** Start of Data in this exercise **
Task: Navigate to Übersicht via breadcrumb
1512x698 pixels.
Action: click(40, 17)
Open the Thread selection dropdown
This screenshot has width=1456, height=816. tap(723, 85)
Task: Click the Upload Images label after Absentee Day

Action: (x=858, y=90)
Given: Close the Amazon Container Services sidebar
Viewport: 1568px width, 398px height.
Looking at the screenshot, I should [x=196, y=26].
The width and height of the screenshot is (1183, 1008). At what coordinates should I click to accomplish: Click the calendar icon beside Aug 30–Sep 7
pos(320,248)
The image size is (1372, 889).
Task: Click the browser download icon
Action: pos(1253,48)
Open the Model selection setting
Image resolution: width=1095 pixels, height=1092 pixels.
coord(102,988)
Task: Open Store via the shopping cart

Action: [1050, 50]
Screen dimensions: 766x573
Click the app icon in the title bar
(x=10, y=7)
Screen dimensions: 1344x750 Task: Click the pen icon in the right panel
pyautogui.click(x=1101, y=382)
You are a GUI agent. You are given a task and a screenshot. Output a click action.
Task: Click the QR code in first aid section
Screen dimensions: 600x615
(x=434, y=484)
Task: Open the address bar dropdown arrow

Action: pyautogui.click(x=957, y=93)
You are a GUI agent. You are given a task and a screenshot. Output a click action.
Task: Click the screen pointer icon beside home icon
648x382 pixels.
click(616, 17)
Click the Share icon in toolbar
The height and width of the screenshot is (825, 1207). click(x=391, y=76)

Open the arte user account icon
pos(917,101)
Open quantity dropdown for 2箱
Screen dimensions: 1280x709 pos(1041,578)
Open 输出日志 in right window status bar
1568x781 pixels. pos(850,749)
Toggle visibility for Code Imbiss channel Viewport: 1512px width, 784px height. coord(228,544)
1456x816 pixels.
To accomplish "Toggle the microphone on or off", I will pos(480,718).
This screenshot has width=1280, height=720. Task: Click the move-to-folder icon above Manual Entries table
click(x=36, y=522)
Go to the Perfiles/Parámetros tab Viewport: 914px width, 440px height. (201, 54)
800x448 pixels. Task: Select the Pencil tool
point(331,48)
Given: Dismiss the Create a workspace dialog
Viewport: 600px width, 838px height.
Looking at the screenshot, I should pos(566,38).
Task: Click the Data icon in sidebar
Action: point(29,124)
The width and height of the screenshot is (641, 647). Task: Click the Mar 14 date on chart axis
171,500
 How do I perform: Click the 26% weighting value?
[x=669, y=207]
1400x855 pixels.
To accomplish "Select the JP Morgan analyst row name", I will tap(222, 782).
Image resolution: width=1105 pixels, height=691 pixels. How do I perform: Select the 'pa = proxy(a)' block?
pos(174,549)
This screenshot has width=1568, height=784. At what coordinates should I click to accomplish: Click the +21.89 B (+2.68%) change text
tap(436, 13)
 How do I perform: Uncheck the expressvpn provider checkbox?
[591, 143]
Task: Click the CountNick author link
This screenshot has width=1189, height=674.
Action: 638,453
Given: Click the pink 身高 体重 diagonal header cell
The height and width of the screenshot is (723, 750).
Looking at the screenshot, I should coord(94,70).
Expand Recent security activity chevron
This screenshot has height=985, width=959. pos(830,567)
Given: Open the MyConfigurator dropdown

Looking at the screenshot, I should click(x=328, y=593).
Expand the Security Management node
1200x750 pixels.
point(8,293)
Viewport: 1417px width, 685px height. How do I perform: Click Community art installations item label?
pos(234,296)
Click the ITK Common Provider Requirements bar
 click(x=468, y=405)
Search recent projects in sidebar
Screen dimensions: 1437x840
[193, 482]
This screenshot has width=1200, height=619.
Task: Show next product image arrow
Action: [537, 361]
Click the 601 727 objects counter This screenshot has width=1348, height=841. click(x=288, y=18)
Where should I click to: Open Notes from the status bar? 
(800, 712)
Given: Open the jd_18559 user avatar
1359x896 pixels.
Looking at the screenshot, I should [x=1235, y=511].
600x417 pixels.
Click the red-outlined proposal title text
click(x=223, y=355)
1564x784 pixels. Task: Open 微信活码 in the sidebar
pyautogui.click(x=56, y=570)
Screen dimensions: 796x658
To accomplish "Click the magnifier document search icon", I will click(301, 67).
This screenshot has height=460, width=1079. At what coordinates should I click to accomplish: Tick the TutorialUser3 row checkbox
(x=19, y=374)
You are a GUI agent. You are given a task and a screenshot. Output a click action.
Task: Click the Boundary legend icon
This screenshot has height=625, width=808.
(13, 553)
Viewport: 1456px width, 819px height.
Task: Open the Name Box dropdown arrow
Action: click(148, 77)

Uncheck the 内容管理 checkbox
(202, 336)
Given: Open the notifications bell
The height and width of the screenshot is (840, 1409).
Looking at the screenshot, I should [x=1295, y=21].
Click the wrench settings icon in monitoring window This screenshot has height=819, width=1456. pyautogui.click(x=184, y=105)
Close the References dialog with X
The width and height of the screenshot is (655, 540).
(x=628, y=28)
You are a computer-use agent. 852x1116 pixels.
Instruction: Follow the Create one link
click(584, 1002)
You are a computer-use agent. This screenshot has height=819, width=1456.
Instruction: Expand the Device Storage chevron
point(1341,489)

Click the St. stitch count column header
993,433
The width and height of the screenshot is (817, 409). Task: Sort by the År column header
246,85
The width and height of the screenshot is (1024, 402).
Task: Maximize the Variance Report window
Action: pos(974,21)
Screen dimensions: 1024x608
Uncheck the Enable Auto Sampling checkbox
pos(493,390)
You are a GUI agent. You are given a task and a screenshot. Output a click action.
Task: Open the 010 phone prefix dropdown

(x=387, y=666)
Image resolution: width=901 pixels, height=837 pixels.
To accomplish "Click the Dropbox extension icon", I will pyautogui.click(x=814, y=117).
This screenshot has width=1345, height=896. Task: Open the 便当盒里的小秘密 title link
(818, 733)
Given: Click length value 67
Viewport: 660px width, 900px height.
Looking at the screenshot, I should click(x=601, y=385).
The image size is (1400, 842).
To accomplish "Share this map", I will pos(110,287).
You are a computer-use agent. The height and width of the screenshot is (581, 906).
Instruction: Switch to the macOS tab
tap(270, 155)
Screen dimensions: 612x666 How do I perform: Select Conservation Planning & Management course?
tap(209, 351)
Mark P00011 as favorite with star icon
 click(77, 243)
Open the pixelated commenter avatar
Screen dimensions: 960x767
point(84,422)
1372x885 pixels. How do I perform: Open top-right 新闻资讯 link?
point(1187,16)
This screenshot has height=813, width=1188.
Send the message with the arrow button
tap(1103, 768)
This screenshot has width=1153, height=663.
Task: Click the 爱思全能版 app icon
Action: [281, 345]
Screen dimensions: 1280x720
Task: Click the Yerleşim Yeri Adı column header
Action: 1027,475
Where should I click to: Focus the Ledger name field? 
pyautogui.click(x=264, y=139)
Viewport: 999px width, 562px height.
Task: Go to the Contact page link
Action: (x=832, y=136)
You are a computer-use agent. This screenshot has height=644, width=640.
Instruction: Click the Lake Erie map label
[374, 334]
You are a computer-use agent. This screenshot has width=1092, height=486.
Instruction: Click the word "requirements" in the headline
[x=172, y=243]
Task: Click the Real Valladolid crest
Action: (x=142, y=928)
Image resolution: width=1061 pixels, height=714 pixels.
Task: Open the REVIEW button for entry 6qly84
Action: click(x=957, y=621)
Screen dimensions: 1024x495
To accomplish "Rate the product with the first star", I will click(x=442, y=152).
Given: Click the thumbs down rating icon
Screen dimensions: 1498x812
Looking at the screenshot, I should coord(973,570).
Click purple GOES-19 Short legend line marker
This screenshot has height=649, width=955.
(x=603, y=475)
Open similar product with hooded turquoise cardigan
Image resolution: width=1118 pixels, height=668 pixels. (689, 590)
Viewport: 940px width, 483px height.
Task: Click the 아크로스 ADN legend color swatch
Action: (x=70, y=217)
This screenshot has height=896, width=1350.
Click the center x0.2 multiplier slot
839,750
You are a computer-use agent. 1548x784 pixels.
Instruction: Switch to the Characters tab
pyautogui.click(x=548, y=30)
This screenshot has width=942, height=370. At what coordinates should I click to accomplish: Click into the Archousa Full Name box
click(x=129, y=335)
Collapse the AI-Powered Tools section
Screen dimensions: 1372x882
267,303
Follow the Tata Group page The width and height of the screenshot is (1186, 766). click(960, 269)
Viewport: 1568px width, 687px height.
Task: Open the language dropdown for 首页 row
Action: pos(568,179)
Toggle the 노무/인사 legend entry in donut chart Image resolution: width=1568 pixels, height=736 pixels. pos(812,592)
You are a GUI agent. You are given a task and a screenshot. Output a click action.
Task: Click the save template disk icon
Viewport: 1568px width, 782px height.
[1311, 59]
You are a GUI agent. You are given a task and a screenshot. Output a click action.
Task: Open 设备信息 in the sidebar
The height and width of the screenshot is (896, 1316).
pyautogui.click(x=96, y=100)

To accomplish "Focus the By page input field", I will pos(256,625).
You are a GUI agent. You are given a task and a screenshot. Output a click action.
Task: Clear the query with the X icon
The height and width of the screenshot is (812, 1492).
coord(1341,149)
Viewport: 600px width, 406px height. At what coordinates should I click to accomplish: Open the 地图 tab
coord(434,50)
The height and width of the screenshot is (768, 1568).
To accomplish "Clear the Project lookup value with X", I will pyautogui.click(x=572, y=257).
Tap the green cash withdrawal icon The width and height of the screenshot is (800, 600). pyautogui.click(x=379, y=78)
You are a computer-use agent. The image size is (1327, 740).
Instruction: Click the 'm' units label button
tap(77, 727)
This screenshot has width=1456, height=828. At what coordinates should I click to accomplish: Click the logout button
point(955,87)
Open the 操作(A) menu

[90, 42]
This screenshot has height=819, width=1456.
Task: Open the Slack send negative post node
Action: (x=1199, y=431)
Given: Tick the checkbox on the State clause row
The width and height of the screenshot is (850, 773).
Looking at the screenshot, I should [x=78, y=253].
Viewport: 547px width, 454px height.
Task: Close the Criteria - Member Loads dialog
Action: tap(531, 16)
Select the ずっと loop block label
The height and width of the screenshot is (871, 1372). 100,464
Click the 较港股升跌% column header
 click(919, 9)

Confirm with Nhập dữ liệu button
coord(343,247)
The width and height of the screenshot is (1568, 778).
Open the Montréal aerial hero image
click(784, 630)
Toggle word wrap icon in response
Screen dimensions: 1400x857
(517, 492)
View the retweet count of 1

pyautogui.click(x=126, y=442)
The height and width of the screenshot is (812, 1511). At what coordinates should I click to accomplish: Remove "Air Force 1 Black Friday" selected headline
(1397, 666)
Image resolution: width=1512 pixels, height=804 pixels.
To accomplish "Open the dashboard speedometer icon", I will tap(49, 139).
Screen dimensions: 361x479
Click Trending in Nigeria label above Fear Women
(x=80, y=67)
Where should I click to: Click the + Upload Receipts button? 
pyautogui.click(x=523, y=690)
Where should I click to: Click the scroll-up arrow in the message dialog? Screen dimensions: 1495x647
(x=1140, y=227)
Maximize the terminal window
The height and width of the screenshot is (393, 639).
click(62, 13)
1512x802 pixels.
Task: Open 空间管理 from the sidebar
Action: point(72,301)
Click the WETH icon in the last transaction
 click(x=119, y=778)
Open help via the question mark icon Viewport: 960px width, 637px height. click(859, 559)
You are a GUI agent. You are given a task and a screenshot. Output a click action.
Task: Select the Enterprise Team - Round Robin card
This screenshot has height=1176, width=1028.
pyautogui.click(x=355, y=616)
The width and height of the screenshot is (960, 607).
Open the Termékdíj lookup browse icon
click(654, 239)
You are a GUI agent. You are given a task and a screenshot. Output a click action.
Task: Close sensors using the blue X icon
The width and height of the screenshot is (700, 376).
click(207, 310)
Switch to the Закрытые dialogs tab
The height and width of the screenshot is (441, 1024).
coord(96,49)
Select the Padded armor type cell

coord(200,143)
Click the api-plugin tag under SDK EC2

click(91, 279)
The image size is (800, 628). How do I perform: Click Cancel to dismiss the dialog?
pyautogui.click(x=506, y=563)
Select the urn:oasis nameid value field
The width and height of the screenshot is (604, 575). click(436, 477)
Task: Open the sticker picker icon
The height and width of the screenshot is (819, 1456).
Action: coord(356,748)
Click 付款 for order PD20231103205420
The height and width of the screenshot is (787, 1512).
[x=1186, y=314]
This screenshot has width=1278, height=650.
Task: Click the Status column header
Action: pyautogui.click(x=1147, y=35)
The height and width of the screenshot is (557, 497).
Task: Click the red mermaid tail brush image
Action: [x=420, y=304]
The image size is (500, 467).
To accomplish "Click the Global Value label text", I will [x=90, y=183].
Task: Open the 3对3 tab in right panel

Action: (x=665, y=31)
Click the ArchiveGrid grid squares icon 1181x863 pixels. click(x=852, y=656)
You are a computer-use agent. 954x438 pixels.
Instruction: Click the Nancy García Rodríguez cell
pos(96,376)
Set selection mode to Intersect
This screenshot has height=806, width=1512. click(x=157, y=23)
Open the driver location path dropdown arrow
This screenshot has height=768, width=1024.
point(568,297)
** End of Data in this exercise **
◆ Work instructions:
Put the lines from the very first one through the line containing "Looking at the screenshot, I should [x=196, y=26]." into a JSON list of strings, one string per line, leaving out any blank lines.

◆ Worked solution:
[
  "Task: Navigate to Übersicht via breadcrumb",
  "1512x698 pixels.",
  "Action: click(40, 17)",
  "Open the Thread selection dropdown",
  "This screenshot has width=1456, height=816. tap(723, 85)",
  "Task: Click the Upload Images label after Absentee Day",
  "Action: (x=858, y=90)",
  "Given: Close the Amazon Container Services sidebar",
  "Viewport: 1568px width, 398px height.",
  "Looking at the screenshot, I should [x=196, y=26]."
]